Yes, that is my understanding as well.

I believe this performance problem has always existed.
I have already tried reverting optimizations made over time, and it did
not make any difference with the problematic test data I have.

Re: [PATCH] limit diff effort to fix performance issue

Posted by Nathan Hartman <ha...@gmail.com>.
On Fri, Apr 1, 2022 at 10:37 AM Stefan Sperling <st...@elego.de> wrote:
>
> On Fri, Apr 01, 2022 at 04:17:45PM +0200, Johan Corveleyn wrote:
> > - Perhaps the fundamental diff algorithm in SVN is fine, but it has a
> > performance bug / low-level inefficiency? I think that should be
> > explored first, because it might fix most of this problem without
> > requiring a discussion about the precise output, and without huge
> > efforts of rewrites.
>
> I myself find the current SVN diff code very difficult to make sense of.
> Maybe someone smarter than me (like Sander Striker?) could figure this out.

Just a reminder that there's a program in tools/dev/gen-test-data that
can generate files that trigger the slow diff phenomenon.

Cheers,
Nathan

Re: [PATCH] limit diff effort to fix performance issue

Posted by Johan Corveleyn <jc...@gmail.com>.
On Fri, Apr 1, 2022 at 5:19 PM Stefan Sperling <st...@elego.de> wrote:
>
> On Fri, Apr 01, 2022 at 05:04:49PM +0200, Johan Corveleyn wrote:
> > Yes, I suppose this is the case: Patience feeds different (smaller)
> > things to LCS. Because, as far as I understand, Myers' way of
> > calculating the LCS is fundamentally "somewhat" quadratic (according
> > to the Myers paper from 1986 [1], titled "An O(ND) Difference
> > Algorithm and Its Variations").
> >
> > That is: O(ND) where N = the sum of the lengths of both sides of the
> > diff and D = the size of the minimal diff. That's why eliminating the
> > common prefix and suffix (added as an optimization years ago) is
> > useful, it makes N much smaller.
> >
> > Now, in cases where both texts are huge (even after prefix-suffix
> > stripping), but the minimal diff is small, the algorithm should in
> > theory be fast (because D is small). Just not sure what is going wrong
> > then in our variation of this algorithm. Or have we implemented
> > another algorithm than the one described by Myers?
>
> SVN diff is allegedly "based on the approach described by ... Meyers (sic),
> [...]  but has been modified for better performance."
> I guess the modifications refer to prefix/suffix scanning,
> because this description dates from r1128862.

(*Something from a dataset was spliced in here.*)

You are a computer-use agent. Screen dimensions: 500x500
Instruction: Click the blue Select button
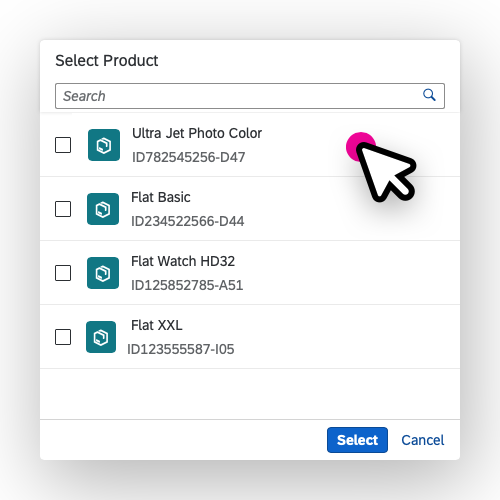tap(357, 440)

Hm, not the prefix/suffix scanning, as I implemented those (it was my
first big patch / work in SVN), and that's outside of the LCS
algorithm (it happens in a phase before assembling "tokens (=lines)"
and before handing it off to the LCS algorithm). It was integrated
into trunk in r1067800 (and some further fixes followed afterwards).
Basically, that work is done in
libsvn_diff/diff_file.c#find_identical_{prefix,suffix}.

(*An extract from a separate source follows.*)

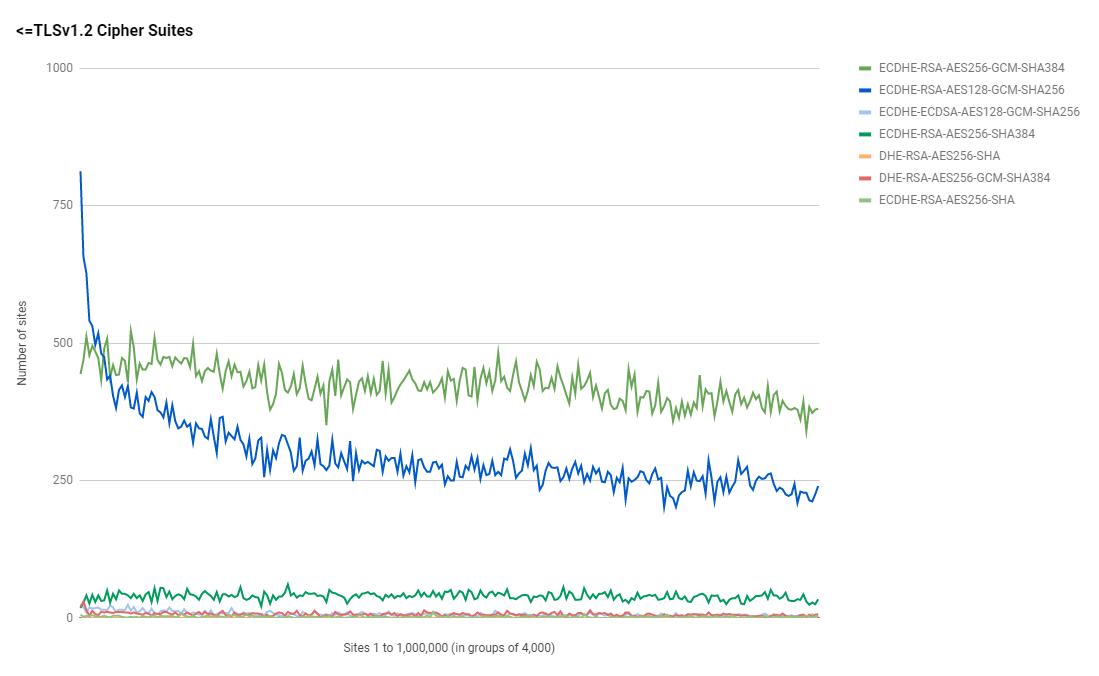The width and height of the screenshot is (1099, 676).
Task: Click the "Number of sites" vertical axis title
Action: coord(23,342)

I suppose the "modified for better performance" refers to some
optimisations done by Morten Kloster, who then later submitted the
patch adding this comment in r1128862. His optimisations were more
related to the LCS algorithm (further reducing the problem space, and
providing early exits in certain cases or some such).

The core LCS algorithm in libsvn_diff/lcs.c was from way before my
time, and according to 'svn blame' was mainly written by Sander
Striker. I don't understand it fully either :-), but I always assumed
it was basically some clever implementation of Myers' algorithm.


--
Johan

Re: [PATCH] limit diff effort to fix performance issue

Posted by Stefan Sperling <st...@elego.de>.
On Fri, Apr 01, 2022 at 05:04:49PM +0200, Johan Corveleyn wrote:
> Yes, I suppose this is the case: Patience feeds different (smaller)
> things to LCS. Because, as far as I understand, Myers' way of
> calculating the LCS is fundamentally "somewhat" quadratic (according
> to the Myers paper from 1986 [1], titled "An O(ND) Difference
> Algorithm and Its Variations").
> 
> That is: O(ND) where N = the sum of the lengths of both sides of the
> diff and D = the size of the minimal diff. That's why eliminating the
> common prefix and suffix (added as an optimization years ago) is
> useful, it makes N much smaller.
> 
> Now, in cases where both texts are huge (even after prefix-suffix
> stripping), but the minimal diff is small, the algorithm should in
> theory be fast (because D is small). Just not sure what is going wrong
> then in our variation of this algorithm. Or have we implemented
> another algorithm than the one described by Myers?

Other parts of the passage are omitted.